* _Stored data_:
Start of Block

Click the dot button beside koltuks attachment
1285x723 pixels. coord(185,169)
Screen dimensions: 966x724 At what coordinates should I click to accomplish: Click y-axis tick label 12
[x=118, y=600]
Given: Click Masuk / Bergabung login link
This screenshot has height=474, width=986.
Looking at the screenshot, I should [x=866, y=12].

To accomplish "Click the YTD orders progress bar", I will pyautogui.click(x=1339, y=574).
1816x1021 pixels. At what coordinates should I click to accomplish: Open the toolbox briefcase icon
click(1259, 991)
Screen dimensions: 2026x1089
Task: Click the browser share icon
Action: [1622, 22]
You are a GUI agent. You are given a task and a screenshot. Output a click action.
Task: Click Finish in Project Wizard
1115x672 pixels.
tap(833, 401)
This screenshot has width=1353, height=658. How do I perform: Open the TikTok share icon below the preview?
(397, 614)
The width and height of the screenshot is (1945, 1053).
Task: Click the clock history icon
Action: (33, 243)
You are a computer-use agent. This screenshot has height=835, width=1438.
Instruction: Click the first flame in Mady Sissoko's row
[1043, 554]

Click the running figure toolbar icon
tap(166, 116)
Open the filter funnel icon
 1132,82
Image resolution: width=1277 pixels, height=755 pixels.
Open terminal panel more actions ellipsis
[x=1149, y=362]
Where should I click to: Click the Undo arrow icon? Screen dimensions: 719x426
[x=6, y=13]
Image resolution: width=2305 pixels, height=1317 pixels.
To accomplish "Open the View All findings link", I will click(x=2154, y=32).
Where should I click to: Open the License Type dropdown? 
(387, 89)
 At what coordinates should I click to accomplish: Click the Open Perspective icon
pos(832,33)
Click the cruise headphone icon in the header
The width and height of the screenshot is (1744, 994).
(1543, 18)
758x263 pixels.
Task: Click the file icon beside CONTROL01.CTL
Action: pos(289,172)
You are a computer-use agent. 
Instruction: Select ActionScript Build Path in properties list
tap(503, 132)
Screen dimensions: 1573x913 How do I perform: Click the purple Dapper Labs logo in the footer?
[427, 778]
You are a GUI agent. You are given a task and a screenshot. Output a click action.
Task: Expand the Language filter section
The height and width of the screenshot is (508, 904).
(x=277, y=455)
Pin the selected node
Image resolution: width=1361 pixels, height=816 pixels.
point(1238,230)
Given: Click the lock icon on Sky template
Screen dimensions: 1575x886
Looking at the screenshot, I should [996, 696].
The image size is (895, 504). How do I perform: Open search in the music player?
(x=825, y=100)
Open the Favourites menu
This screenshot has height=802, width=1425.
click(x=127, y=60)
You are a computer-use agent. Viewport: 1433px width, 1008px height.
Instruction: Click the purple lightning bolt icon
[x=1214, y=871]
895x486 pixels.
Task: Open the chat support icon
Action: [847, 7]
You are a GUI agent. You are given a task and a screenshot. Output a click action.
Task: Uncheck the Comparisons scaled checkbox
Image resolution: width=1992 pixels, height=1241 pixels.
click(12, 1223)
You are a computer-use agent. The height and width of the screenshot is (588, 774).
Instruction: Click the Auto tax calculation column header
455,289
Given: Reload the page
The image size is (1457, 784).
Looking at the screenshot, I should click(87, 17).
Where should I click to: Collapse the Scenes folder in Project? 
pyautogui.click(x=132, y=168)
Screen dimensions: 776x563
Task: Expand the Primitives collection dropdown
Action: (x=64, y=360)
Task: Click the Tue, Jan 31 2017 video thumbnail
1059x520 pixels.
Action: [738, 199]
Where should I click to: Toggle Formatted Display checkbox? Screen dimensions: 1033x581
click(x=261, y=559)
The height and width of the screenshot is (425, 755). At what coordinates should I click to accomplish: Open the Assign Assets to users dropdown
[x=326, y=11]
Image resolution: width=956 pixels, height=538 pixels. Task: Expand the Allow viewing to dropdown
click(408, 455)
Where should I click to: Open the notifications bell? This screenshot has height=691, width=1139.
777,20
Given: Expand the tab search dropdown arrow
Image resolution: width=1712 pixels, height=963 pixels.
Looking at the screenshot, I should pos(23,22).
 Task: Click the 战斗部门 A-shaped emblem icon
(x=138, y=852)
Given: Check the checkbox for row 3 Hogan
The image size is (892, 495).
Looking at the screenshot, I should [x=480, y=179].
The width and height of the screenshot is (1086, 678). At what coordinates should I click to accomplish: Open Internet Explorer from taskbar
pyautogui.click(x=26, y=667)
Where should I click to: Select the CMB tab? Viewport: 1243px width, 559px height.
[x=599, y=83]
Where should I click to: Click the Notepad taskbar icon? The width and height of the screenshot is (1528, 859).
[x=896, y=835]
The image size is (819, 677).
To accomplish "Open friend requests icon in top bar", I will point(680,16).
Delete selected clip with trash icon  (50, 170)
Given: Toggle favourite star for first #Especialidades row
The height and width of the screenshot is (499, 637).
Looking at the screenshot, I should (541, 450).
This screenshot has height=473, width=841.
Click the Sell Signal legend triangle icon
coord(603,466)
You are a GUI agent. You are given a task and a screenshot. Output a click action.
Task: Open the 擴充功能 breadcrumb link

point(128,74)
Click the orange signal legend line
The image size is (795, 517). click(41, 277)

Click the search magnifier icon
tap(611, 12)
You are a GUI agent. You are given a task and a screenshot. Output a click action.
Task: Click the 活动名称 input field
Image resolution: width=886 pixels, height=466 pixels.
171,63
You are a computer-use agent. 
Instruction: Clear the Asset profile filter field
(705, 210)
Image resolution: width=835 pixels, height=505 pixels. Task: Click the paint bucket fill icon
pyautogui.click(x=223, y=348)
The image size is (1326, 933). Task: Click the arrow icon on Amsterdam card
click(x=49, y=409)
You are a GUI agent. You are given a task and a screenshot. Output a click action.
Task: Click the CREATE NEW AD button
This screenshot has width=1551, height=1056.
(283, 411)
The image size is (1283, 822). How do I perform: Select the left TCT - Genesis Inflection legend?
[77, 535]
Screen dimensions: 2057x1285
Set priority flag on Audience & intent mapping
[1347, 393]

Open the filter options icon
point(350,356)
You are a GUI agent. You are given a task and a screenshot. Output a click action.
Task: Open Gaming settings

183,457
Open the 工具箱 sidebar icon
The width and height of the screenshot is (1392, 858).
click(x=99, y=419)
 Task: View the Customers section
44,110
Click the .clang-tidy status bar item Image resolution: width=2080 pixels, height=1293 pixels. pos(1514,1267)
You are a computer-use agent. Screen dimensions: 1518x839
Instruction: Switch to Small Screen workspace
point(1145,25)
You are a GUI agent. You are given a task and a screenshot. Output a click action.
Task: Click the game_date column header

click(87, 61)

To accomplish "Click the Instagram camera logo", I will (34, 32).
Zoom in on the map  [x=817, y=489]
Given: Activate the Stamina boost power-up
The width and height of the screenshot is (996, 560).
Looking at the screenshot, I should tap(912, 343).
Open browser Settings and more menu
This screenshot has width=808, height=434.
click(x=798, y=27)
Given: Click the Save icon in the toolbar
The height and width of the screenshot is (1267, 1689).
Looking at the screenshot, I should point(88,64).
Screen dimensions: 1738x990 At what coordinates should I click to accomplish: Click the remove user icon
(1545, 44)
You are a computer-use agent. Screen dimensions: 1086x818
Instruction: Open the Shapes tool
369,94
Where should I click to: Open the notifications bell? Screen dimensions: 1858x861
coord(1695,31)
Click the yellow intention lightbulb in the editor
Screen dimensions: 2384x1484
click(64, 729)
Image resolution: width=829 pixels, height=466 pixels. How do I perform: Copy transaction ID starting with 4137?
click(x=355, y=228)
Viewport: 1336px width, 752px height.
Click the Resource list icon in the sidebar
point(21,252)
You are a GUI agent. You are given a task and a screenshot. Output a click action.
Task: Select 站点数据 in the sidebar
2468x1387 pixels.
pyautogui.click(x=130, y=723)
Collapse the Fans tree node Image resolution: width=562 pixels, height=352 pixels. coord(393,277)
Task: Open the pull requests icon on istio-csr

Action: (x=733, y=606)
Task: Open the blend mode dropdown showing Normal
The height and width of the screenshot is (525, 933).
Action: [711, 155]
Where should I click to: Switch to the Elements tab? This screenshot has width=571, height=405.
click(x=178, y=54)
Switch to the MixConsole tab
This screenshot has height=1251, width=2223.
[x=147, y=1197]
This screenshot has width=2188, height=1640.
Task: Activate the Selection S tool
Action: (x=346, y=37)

End of Block

* _What is being asked_: Show all lines from the data above in which the word "selected" appears.

* _Result_:
Pin the selected node
Delete selected clip with trash icon  (50, 170)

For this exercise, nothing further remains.